▶ _Exercise requirements_
Within the entries underneath, how many lines include the string "bubble"? State only the number.

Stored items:

+===+

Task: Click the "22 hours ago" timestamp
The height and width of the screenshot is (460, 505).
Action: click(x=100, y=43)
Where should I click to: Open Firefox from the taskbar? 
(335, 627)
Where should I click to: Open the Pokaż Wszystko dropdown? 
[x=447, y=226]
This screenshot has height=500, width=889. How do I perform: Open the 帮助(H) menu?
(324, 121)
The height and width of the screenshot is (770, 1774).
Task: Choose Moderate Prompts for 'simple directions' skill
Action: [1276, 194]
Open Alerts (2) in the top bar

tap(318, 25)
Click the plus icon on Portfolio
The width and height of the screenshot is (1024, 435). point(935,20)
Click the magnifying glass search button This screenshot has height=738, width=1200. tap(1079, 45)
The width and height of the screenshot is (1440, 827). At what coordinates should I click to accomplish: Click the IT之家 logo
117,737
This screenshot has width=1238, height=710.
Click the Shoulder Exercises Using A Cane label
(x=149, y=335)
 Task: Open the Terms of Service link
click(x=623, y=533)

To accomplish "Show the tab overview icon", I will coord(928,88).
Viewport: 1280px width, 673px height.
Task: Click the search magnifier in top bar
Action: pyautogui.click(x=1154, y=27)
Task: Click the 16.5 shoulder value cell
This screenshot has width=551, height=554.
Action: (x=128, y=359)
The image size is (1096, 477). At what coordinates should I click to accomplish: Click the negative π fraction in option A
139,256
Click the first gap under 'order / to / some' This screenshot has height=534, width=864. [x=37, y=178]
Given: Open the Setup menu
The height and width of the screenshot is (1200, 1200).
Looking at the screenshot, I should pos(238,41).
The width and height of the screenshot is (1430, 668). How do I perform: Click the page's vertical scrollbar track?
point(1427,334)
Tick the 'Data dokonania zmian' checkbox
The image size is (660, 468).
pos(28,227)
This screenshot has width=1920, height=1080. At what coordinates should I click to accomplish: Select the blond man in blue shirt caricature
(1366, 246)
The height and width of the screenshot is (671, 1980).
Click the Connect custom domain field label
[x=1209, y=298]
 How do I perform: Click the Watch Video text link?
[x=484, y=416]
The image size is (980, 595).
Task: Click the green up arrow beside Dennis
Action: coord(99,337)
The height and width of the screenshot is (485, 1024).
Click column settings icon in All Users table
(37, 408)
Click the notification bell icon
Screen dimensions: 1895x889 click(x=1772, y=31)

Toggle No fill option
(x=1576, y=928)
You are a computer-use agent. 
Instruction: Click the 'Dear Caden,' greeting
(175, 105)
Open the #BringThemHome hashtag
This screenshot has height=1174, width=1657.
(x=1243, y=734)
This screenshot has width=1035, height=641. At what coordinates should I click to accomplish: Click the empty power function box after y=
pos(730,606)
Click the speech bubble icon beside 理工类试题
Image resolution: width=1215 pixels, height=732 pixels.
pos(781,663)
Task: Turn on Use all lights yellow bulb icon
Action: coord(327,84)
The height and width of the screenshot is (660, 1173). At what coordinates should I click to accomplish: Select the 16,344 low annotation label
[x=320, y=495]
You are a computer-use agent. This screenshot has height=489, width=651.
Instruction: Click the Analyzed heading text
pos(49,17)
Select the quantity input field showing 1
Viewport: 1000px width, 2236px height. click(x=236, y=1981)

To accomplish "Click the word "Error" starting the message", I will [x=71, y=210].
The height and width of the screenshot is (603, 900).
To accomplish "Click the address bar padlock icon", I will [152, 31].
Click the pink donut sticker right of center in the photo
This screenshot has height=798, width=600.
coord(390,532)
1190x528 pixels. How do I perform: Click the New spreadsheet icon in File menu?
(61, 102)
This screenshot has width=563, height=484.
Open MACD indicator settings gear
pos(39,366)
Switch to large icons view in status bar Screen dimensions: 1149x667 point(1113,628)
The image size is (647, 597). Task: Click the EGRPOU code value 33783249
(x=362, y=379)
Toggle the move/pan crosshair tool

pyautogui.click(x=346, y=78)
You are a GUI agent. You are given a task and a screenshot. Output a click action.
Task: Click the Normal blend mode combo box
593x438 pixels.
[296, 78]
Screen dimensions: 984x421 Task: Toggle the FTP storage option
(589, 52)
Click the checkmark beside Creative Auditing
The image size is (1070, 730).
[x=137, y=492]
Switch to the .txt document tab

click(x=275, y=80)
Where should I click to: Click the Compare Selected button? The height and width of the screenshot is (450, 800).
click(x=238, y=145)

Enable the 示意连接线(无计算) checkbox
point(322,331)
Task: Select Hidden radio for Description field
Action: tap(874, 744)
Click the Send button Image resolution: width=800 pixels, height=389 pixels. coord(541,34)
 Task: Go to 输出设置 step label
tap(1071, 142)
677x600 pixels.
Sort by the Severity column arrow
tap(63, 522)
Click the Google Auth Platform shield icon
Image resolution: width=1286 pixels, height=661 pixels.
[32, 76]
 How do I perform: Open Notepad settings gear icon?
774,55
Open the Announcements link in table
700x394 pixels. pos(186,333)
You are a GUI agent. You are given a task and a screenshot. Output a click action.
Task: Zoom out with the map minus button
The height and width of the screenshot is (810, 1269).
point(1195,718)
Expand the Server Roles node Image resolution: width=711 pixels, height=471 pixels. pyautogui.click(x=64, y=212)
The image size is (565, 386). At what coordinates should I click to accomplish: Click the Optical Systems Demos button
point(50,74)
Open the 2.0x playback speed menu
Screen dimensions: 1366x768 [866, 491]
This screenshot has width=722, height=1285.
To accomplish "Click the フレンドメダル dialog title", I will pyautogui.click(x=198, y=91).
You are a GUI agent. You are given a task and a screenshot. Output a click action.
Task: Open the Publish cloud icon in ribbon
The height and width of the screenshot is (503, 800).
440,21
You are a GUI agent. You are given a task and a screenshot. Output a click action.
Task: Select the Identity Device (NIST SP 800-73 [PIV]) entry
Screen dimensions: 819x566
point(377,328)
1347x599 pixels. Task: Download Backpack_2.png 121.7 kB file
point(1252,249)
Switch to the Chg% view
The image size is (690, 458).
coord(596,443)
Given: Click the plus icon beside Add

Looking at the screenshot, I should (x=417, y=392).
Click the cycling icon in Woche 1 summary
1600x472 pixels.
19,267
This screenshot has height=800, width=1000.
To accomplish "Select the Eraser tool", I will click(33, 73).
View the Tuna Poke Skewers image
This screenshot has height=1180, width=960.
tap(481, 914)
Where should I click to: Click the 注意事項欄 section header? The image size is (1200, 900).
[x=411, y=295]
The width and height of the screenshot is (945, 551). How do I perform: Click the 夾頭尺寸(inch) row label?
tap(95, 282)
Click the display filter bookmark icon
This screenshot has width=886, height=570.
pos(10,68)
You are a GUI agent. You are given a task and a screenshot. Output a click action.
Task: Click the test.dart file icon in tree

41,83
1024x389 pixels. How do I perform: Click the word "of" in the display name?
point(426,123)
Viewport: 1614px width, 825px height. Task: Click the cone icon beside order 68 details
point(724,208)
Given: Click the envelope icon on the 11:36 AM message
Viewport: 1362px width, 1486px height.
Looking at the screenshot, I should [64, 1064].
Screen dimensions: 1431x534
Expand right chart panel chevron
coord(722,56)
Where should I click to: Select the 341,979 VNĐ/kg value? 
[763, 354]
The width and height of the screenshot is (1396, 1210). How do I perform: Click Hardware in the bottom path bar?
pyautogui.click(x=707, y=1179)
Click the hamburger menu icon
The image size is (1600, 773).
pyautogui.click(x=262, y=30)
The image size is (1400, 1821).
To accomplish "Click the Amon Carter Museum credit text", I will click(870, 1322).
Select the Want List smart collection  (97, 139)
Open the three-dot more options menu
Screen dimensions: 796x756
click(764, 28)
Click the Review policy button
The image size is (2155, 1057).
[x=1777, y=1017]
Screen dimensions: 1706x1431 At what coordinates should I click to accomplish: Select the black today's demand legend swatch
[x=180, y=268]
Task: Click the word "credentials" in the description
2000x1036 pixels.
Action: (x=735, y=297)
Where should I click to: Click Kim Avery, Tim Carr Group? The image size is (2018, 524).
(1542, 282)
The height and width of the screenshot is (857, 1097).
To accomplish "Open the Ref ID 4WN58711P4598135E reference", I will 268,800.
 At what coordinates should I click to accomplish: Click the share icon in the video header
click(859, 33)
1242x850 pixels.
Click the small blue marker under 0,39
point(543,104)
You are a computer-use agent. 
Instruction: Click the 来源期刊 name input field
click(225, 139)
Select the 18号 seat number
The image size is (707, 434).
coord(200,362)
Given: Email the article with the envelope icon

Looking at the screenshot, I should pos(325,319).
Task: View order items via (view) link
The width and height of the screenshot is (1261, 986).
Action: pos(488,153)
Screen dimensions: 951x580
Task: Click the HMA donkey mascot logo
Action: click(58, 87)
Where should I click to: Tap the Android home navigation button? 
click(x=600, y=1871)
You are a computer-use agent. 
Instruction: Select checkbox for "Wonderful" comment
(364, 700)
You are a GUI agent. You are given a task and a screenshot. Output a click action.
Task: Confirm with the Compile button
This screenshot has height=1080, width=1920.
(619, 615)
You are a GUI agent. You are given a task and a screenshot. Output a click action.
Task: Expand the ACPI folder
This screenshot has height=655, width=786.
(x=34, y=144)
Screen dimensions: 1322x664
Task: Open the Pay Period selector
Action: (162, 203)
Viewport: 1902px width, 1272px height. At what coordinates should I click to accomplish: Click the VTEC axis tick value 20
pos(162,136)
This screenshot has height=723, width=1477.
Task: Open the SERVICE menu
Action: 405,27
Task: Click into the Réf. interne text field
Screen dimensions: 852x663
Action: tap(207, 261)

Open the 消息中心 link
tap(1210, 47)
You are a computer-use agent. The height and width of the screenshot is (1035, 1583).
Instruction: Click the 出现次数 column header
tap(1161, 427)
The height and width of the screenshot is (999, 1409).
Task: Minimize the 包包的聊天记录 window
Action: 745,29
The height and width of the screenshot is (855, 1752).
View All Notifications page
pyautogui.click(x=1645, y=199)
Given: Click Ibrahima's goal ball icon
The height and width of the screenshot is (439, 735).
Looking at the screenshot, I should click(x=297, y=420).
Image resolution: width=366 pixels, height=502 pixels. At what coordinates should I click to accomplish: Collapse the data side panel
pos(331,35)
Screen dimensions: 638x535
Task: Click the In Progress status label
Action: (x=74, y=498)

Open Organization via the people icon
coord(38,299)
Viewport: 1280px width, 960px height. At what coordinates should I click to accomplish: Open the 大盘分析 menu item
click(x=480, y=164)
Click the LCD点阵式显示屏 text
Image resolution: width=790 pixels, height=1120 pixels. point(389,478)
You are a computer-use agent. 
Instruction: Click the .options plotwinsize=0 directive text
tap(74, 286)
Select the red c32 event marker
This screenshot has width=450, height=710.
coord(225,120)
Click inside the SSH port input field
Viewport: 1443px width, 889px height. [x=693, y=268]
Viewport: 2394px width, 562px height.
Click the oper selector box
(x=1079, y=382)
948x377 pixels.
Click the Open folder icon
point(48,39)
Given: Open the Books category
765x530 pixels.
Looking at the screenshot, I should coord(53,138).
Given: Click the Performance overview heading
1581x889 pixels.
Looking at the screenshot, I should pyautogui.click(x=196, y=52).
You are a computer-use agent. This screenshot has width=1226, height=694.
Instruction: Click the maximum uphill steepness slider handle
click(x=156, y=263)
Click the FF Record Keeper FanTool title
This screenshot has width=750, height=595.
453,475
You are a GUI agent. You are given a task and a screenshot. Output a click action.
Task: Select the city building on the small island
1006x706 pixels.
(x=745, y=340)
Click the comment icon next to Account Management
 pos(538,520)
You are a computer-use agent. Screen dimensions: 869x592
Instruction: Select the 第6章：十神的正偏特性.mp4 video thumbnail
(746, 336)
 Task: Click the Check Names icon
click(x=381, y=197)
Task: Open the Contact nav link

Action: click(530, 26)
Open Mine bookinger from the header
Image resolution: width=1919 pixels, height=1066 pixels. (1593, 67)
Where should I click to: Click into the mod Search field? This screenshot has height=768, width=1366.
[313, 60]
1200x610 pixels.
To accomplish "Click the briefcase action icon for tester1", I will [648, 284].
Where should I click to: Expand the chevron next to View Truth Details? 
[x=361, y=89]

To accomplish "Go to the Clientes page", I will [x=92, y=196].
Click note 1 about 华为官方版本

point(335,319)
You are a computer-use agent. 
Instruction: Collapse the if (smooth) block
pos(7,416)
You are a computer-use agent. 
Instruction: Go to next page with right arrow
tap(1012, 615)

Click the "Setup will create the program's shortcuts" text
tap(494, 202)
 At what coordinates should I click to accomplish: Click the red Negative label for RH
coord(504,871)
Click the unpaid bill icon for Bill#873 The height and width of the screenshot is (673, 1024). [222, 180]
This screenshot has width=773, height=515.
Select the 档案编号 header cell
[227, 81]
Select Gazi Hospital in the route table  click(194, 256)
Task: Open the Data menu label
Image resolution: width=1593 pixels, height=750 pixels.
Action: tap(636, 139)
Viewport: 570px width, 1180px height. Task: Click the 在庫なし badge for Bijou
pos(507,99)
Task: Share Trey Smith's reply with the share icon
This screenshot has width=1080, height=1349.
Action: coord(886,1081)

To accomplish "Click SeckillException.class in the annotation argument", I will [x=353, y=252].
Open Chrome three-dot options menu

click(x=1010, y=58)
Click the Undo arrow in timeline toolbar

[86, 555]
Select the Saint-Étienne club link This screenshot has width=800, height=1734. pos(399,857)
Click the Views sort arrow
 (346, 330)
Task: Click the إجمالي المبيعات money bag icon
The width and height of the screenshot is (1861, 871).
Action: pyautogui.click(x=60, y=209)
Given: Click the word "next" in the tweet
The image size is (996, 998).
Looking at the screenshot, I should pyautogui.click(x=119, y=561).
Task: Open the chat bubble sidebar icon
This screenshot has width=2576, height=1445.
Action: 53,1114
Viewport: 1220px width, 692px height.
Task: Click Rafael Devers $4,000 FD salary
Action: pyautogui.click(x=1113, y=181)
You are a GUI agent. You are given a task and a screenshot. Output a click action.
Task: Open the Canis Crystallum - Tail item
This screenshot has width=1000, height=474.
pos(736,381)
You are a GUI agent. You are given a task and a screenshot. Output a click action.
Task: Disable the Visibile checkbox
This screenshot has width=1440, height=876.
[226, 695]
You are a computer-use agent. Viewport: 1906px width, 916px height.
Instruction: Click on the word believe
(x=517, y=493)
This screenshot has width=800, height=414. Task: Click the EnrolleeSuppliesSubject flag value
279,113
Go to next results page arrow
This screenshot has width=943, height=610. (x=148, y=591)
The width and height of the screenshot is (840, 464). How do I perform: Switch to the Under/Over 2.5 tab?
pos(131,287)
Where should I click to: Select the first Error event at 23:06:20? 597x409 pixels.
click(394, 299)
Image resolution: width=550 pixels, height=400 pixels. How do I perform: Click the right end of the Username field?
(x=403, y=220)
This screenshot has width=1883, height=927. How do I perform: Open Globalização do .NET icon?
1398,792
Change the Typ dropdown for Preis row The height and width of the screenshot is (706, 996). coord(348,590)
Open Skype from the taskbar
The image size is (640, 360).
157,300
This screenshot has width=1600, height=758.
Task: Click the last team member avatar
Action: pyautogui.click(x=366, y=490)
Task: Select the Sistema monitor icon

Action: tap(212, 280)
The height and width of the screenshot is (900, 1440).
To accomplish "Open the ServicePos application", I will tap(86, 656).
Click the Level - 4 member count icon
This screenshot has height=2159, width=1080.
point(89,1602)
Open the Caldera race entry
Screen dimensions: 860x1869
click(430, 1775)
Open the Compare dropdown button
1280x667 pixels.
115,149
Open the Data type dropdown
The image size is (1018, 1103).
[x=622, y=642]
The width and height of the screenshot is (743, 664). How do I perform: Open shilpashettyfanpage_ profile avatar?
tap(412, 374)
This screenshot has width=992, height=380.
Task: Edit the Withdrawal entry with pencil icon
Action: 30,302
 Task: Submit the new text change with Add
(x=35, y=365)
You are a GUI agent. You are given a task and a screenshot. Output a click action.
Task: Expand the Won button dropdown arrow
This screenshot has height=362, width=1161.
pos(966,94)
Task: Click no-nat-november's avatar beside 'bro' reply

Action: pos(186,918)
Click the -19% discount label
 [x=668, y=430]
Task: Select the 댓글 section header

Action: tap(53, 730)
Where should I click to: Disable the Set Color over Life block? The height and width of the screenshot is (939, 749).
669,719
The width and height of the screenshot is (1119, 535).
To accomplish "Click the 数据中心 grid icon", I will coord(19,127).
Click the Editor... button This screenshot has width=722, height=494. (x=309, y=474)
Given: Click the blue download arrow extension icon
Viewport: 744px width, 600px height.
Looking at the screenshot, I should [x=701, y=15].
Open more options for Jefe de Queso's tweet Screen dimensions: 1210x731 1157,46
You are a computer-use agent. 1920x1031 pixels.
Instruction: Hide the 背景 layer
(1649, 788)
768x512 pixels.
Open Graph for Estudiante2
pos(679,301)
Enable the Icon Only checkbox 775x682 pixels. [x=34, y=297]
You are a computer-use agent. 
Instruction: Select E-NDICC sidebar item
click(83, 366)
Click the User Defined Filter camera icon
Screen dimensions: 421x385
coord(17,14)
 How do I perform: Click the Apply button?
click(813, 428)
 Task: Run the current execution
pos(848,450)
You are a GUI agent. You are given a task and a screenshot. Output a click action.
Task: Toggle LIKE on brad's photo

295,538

+===+

▶ _Written solution_
2